Given the game's incredible success and the studio's keenness on keeping things fresh and entertaining for players, this should come as no surprise. But there have been widespread concerns over working environments, more so in the gaming industry now, with entities such as Game Workers Unite urging industry workers to protect their rights by unionizing.
Polygon recently interviewed a section of current and former Epic employees, who all insisted on remaining anonymous as they fear a backlash from the company or other potential employers in the gaming industry - plus Epic reportedly requires all of its workers to sign a nondisclosure agreement that puts a lid on most of its affairs.
The report highlights a culture of pressure and fear in which overtime is not mandatory but actively encouraged. The long hours have unsurprisingly led to health issues among employees and, despite having the option of "unlimited time off," Fortnite devs hardly go for it as their workload will become someone else's responsibility and no one wants to be the one to have someone else work harder.
“I work an average 70 hours a week,” one employee revealed. “There’s probably at least 50 or even 100 other people at Epic working those hours. I know people who pull 100-hour weeks. The company gives us unlimited time off, but it’s almost impossible to take the time. If I take time off, the workload falls on other people, and no one wants to be that guy.
“The biggest problem is that we’re patching all the time. The executives are focused on keeping Fortnite popular for as long as possible, especially with all the new competition that’s coming in.”
The report also claims that Epic prefers hiring people who are "disposable" and employees who refused to work long hours were quickly replaced. While the hard work and the long hours aren't forced on anyone, there's a certain measure of guilt that comes with taking a day off.
“The executives keep reacting and changing things,” Polygon's source claims. “Everything has to be done immediately. We’re not allowed to spend time on anything. If something breaks — a weapon, say — then we can’t just turn it off and fix it with the next patch. It has to be fixed immediately, and all the while, we’re still working on next week’s patch. It’s brutal.
“I hardly sleep. I’m grumpy at home. I have no energy to go out. Getting a weekend away from work is a major achievement. If I take a Saturday off, I feel guilty.

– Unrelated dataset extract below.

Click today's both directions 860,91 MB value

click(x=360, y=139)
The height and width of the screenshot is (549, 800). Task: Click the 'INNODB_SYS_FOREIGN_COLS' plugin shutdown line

I’m not being forced to work this way, but if I don’t, then the job won’t get done.”
An Epic spokesman has also spoken to the aforementioned publication in an email interview, admitting that a lot of hard work is being put into the game, however, 100-hour work weeks don't come very often.
“People are working very hard on Fortnite and other Epic efforts,” he says. “Extreme situations such as 100-hour work weeks are incredibly rare, and in those instances, we seek to immediately remedy them to avoid recurrence.”